Dr. Hoffler’s professional experience has included positions as a Mental Health Consultant for Yale Medical School and Hartford Hospital’s Institute of Living for their Juvenile Detention Program and for their Child, Adolescent and Young Adult Programs. His practice experience has included clinical, supervisory and administrative positions at Yale New Haven Hospital, Yale University’s School of Drama, the Connecticut Department of Children and Casey Family
Services (CFS).  Additionally, he served as the Project Director for the Center for Children’s Advocacy for the Deep End Diversion Program, where he was responsible for implementing the principles of restorative justice in Connecticut’s juvenile justice system. Subsequently, Dr.

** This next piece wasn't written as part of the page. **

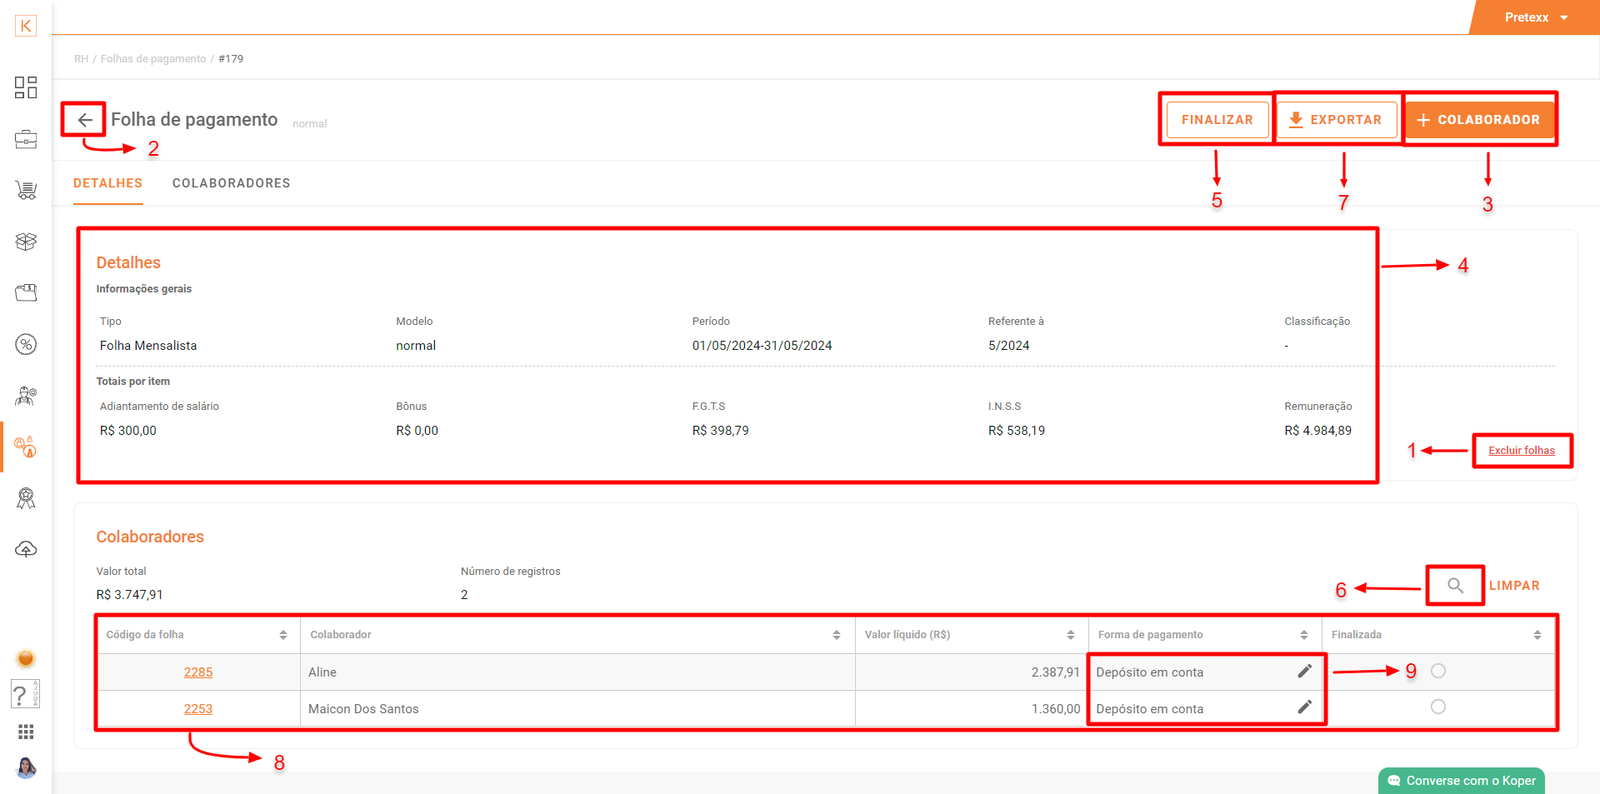This screenshot has height=794, width=1600.
Task: Switch to the COLABORADORES tab
Action: [x=231, y=183]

Hoffler served as the Co-Evaluator with the Yale Consultation Center and issued a 130- page-report of its findings and recommendation and co-authored a 40-page book chapter  for Evaluation Research: Partnership Approaches for Community Change. Dr. Hoffler has taught at several universities and serves as a consultant for Connecticut’s Department of Children and Families and a DEI consultant for several healthcare and non-profit organizations, and education systems. 

Dr. Hoffler received his B.A. in History and MSW from the University of Connecticut and his Ph.D. from Smith College School for Social Work.  He serves on several advisory boards, holds several professional memberships and is a member of Kappa Alpha Psi Fraternity, Inc. In 2007,
he received the Achiever Award recognized by the University of Connecticut and the Connecticut Association of Educational Opportunity Programs (CAEOP) for his outstanding educational, community, and personal success. In 2019, he was awarded the 2019 Humanitarian Award by Senator Richard Blumenthal and the Connecticut Martin Luther King, Jr. Holiday Commission.  Dr. Hoffler maintains a private practice in North Haven, CT and is the single father of a five-year-old son.